When I first began to write my opening remarks Sunday evening’s event, I found in my e-mail inbox the reflections of my friend, colleague, and mentor in Jewish activism, Rabbi Avi Weiss of Riverdale. Permit me to quote from his powerful essay:

“Gilad Shalit has come home. Is this a time for euphoria or upset? The head tells us that this is a terrible deal. But, the heart – the heart feels differently.

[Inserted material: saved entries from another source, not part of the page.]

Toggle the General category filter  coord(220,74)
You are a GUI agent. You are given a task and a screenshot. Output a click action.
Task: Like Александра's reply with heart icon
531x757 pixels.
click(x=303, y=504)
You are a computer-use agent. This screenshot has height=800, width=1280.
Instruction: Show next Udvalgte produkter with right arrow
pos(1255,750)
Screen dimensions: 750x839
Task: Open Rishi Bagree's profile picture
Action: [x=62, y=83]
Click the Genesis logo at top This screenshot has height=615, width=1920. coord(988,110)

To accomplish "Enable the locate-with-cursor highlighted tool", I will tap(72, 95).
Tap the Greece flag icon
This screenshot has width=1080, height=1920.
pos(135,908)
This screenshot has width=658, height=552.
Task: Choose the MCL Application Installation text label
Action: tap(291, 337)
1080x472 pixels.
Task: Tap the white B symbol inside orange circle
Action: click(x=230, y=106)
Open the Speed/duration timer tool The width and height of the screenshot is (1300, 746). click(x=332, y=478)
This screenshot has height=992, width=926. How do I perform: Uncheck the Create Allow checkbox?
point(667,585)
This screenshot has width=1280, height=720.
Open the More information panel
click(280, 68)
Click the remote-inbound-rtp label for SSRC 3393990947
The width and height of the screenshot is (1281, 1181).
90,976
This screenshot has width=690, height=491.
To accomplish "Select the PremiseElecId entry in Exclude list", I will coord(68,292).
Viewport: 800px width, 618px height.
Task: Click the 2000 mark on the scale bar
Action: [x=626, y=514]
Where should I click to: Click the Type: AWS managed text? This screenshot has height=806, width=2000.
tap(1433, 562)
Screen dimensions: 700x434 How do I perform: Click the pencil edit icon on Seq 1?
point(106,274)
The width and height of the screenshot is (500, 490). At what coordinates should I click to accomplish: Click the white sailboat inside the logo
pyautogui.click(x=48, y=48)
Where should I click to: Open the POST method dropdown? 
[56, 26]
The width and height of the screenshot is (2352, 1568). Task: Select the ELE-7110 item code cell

“Today, Gilad Shalit is not just a soldier. He is Israel’s unknown soldier; precisely because he is so well known, he is so identifiable. Gilad’s picture released soon after his capture, with his boyish look, his thick black glasses, his soldier’s uniform which seemed a bit large for his body, will forever remain in our hearts. He was the picture of innocence, forced to grow up too quickly in the hands of brutal men and women. His image is on billboards around the world. His name is on the lips of prime ministers and presidents. Today, Gilad is not only the son of Aviva and Noam, he is everyone’s son. He is everyone’s brother. The exchange is not only an exchange of over a thousand terrorists for one soldier; it is an exchange of a thousand for Gilad – the symbol of every soldier.

“So which is it? Is the release of Gilad a time of sadness, or joy? Is it a time of upset, or elation? Is it the time to mourn with the mind or celebrate with the heart?”

During Sukkot, we read from Kohelet, the Book of Ecclesiastes. Here we find one answer to Rabbi Weiss’s question. Ecclesiastes writes: “Everything has its season…; a time to weep and a time to laugh…; a time to wail and a time to dance…; a time to rent garments and a time to mend.”

Ecclesiastes seems to be saying that there are distinct times for each of these emotions.

Yehuda Amichai, the great Israeli poet, understands it differently. He writes: “Ecclesiastes was wrong about that…. A person needs to love and hate at the same moment. To laugh and cry with the same eyes….To make love in war and war in love.”

Like Rabbi Avi Weiss, all of us who gathered together Sunday night spent time and energy advocating for Gilad’s release. We offered prayers for his health and safety for five years and four months. Our northern New Jersey Jewish community through our JCRC and our synagogues, our three Jewish community centers, our schools, and our other organizations have kept the name of Gilad Shalit in the public eye through activities too numerous to mention.

A decade ago, I stood together with Avi Weiss and Rabbi Shmuel Goldin of Ahavath Torah in Engelwood at a series of rallies we led at the United Nations to protest the world’s non-response to the acts of homicide bombers who brought death and devastation to the civilian population of Israel. My joy at Gilad’s reunion with his family is tempered by the knowledge that among the people released from Israeli prisons in exchange for him are men and women who sent those homicide bombers on their path to murder. I am grateful for Gilad’s release, but am angry that among those released are the people who took responsibility for the bombings of a café in Jerusalem on a March night in 2002, when I sat just blocks away in another café with my daughter Abby and a group of her fellow Solomon Schechter classmates who were spending their senior year in Israel.

I am filled with joy and with fear. What will Hamas do next?

Let us all take pride in the fact that the State of Israel affirmed yet again that every human life is of absolute and immeasurable value; that we Jews take seriously the command at the end of Deuteronomy to “choose life.”

Let us reaffirm our solidarity with Israel as it faces the threat of terrorism and let us commend the Israel Defense Forces for their moral sense as well as their military strength.

Let us express to our own government officials the gratitude of the Jewish people for the bipartisan support not only for Shalit’s release, but for the security of a democratic and Jewish state of Israel.